Hepsinden Koy Ama Az Az Koy!

Abartmadan söyleyeceğim Lobster bir yıldızlar geçidi; Colin Farrell, Rachel Wiesz, Olivia Colman, Ben Whishaw, John C. Reilly, Lea Seydoux. İnsan hem yazarken hem okurken yoruluyor. İngiliz sinemasının en büyük kıyaklarından olan Olivia Colman otel müdiresi olarak müthiş iş çıkarmış. Burnunu kanatan ve kaçmanın yolunu arayan, sahte mutluluk resmi çizen otel sakini Ben Wishaw’un oyunculuğuna zaten diyecek yok sanıyorum ki. Lea Seydoux “looner” komutanı olarak fazla ciddi ve katı hatta gaddar rolünün hakkını veriyor, kin besliyorsunuz karaktere adeta. John C. Reilly “abaza” otel sakini olarak üstüne düşeni yapıyor.

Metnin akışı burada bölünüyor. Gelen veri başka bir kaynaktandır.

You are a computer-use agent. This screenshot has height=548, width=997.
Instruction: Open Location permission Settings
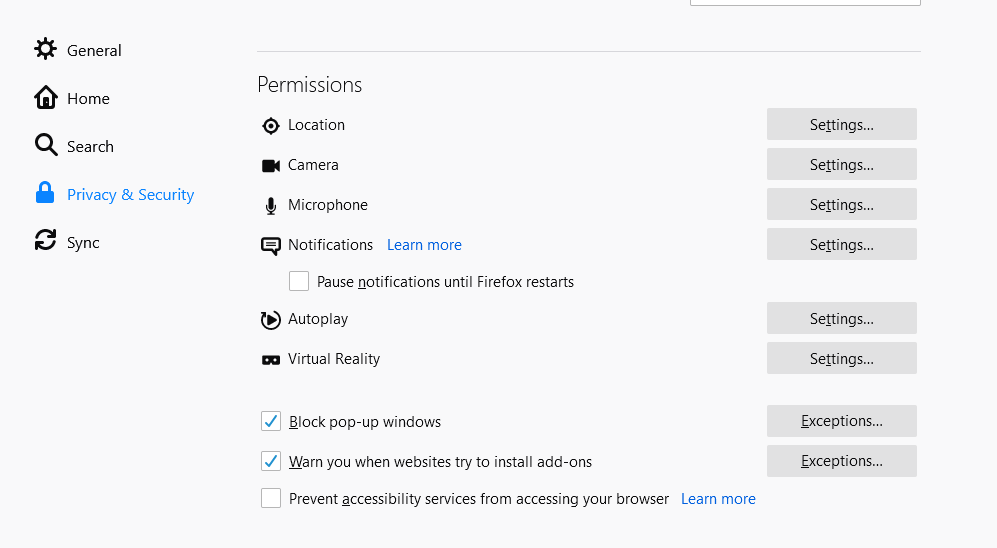(x=842, y=124)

Zaten Collin ile Rachel’da bir şey demeye gerek yok, kaldı ki Rachel Weisz dediğiniz hatun kırk altı yaşında ve hala güzel ve taş. Yazıktır ayıptır bu kadar da kendine bakmak olmaz .

tumblr_nwb7lj9qsB1tn31sfo1_1280

Lobster bana göre bu senenin şimdilik en iyi bağımsız filmi. Filmi izlerken kahkaha ile güldüğünüz bir sahnenin ardından hızlıca o kahkahayı yüzünüzden silebiliyor. Oyunculuklar doğallıktan neredeyse yıkılacaklar, sanki gerçekten o gelecekte bir grup insanın çıktığı yolculuğu izliyorsunuz. Ben 4.duvarın kırılmamasını nispeten daha çok severim ve film bunu gerçekten duvara bir çizik bile atmadan beceriyor. Lobster sonu hariç bence son yıllar da çıkmış en güzel “kara komedi” örneği. İzleyin izlettirin, pişman olmayacaksınız.

Haftaya görüşmek üzere sevgili Kahramanlar.